Reputation: 21
I want to train YOLOv3 to detect humans on aerial pictures. Im using VisDrone Object Detection in Images dataset: github.com/VisDrone/VisDrone-Dataset
I wrote a script that converted labels to darknet format so that i can train it according to pjreddie "Training YOLO on COCO" instructions, I double checked if my converted labels match the objects correctly and they do, I also created a proper coco.names file according to labels description on VisDrone2018-DET-toolkit on github. I created trainvalno5k.txt file by running
python 5kGenerator.py > trainvalno5k.txt
5kGenerator.py:
import os
for filename in os.listdir('images'):
print( os.path.abspath( os.path.join( 'images', filename )))

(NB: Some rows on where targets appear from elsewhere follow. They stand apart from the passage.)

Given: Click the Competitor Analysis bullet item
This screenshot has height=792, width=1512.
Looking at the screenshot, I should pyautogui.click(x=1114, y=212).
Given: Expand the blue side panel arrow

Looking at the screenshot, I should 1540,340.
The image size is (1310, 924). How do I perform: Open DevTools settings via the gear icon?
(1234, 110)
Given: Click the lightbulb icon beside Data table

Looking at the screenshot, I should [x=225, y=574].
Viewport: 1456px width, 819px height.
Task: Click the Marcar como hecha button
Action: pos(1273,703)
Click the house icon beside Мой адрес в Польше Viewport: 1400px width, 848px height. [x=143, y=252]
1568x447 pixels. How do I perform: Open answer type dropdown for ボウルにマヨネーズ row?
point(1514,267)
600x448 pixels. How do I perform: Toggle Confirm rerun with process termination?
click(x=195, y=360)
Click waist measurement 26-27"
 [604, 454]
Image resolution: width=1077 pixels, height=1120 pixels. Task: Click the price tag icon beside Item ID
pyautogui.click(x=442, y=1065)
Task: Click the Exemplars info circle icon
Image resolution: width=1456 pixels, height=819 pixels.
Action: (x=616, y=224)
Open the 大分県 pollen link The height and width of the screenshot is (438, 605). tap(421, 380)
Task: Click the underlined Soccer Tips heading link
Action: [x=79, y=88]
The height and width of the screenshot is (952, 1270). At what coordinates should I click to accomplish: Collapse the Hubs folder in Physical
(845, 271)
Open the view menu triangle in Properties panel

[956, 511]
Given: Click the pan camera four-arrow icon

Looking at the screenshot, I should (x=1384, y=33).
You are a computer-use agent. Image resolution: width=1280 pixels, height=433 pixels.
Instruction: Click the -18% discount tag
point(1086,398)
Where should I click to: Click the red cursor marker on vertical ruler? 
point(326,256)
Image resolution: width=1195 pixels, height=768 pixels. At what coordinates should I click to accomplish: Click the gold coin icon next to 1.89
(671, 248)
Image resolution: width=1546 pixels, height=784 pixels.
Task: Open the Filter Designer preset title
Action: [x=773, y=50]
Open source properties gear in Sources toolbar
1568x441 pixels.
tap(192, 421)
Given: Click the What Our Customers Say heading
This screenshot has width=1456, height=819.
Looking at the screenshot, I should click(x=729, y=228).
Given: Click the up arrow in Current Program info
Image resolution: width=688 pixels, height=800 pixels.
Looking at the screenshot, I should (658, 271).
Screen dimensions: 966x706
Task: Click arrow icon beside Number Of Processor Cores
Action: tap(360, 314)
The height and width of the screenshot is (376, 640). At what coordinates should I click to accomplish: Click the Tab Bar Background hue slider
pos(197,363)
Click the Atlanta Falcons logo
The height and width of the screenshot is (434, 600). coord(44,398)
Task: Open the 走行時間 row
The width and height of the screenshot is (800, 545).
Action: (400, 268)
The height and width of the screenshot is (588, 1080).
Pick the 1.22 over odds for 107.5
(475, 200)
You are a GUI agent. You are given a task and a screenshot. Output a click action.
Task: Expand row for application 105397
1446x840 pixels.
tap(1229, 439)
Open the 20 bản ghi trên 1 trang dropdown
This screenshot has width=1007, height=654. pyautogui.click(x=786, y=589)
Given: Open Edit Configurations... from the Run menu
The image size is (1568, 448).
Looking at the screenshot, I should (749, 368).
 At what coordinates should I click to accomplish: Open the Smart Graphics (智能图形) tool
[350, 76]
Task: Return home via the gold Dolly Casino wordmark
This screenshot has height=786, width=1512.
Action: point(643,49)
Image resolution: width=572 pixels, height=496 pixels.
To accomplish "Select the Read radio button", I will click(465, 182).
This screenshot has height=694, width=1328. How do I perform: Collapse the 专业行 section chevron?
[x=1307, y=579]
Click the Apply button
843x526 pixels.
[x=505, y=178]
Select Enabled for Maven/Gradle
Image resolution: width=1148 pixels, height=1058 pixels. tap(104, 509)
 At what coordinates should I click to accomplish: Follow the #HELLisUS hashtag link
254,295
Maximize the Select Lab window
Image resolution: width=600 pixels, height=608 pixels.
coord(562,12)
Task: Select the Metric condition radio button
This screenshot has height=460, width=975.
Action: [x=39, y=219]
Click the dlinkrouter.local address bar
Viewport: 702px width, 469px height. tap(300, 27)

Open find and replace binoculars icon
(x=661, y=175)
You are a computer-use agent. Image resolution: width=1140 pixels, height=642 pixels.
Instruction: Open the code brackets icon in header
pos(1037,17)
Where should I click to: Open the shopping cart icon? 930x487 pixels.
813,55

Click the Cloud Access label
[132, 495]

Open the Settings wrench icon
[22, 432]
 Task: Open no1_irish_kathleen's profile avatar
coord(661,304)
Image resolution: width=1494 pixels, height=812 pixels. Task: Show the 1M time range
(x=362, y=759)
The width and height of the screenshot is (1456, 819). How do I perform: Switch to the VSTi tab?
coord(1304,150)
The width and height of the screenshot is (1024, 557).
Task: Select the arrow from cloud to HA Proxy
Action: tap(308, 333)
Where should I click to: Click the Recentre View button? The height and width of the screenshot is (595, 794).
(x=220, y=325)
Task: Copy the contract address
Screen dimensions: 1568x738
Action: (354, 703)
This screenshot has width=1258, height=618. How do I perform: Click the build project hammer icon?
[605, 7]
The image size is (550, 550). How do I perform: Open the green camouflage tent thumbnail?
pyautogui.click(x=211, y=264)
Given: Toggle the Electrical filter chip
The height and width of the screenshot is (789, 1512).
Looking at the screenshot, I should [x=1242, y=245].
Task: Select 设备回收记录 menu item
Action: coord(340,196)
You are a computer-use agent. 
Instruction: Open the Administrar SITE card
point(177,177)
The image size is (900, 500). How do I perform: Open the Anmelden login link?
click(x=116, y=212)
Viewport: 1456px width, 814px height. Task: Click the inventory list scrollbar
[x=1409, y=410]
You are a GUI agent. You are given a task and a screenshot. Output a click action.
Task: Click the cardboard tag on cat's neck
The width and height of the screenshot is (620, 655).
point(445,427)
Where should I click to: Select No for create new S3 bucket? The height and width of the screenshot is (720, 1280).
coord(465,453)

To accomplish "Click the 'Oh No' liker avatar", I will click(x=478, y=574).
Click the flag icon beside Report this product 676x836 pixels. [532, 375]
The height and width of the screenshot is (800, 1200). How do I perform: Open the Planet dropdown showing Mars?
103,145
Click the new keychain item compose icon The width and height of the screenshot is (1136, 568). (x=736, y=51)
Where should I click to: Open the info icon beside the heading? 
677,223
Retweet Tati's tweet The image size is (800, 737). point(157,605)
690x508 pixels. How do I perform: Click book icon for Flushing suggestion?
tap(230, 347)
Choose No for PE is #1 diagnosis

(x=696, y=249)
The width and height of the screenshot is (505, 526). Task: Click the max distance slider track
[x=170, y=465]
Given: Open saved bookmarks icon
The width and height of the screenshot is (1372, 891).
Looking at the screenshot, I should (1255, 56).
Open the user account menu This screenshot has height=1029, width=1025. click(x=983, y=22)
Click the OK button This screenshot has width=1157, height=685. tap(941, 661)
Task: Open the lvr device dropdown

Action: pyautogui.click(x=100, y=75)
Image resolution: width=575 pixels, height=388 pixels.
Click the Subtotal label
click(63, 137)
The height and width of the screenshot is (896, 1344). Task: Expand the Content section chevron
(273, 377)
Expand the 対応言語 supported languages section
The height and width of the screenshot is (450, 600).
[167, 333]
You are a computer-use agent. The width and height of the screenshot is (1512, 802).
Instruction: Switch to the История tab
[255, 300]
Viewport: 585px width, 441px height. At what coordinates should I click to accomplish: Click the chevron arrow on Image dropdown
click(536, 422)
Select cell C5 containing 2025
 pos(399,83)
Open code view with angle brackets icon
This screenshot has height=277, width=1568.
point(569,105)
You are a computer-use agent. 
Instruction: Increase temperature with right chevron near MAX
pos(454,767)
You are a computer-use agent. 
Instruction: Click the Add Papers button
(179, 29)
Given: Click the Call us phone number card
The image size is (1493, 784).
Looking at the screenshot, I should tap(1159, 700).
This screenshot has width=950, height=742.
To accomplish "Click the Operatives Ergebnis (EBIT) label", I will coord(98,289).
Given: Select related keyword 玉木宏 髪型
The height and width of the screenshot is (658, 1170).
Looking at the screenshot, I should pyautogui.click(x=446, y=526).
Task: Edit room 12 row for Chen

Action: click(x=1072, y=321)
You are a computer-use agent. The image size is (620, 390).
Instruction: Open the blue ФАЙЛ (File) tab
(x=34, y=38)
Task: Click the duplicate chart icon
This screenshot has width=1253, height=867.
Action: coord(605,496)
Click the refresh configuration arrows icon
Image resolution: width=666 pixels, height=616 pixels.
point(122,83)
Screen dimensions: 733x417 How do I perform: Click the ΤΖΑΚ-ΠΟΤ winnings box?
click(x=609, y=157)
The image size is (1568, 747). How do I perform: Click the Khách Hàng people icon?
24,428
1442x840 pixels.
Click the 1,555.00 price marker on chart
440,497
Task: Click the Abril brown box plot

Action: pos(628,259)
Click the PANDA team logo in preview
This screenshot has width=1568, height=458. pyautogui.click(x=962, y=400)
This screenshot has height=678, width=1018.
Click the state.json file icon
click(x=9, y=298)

I modified coco.data file, this is the result:
classes= 12
train = /mnt/d/Olaf/Documents/Python/VisDrone2019-DET-train/trainvalno5k.txt
#valid = /mnt/d/Olaf/Documents/Python/VisDrone2019-DET-train/5k.txt
#valid = data/coco_val_5k.list
names = /mnt/d/Olaf/Documents/Python/VisDrone2019-DET-train/coco.names
backup = backup
#eval=coco
I commented valid out because as far as I understand its for checking results and valid dataset is irrelevant for training (I didn't bother to create it).
When I run ./darknet detector train cfg/coco.data cfg/yolov3.cfg darknet53.conv.74 stuff loads correctly and training starts, but every few lines i get -nan messages and I have no idea why and if that has impact on the end result, example:
Loading weights from darknet53.conv.74...Done!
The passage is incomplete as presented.